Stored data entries
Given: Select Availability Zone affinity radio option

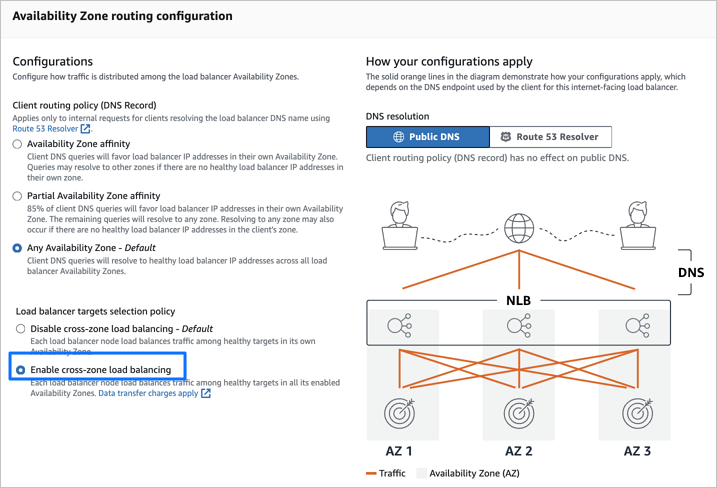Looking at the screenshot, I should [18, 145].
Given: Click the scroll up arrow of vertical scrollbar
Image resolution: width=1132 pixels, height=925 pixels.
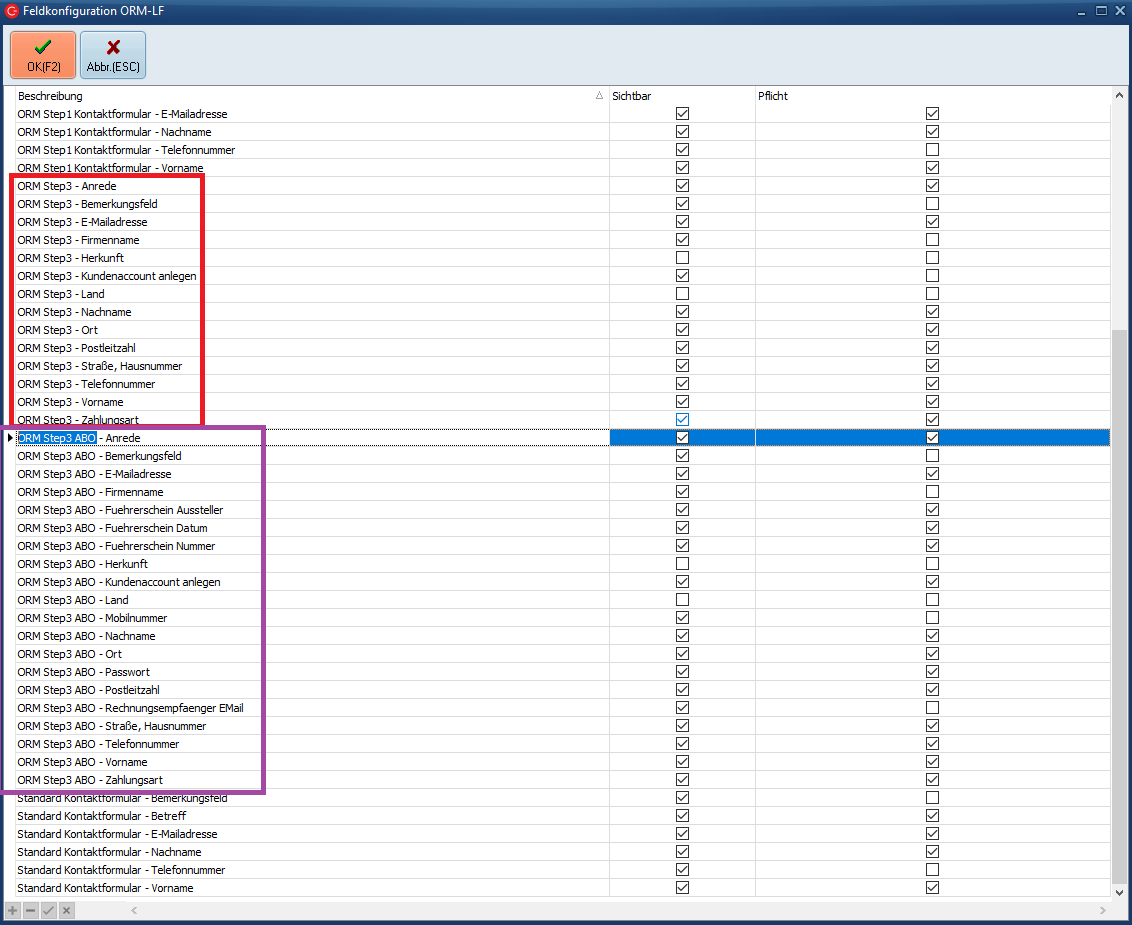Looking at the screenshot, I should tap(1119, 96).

Requirement
Print all the lines above exactly as they are, but without the pictures.

Task solution
Given: Select Availability Zone affinity radio option

Looking at the screenshot, I should [18, 145].
Given: Click the scroll up arrow of vertical scrollbar
Image resolution: width=1132 pixels, height=925 pixels.
Looking at the screenshot, I should tap(1119, 96).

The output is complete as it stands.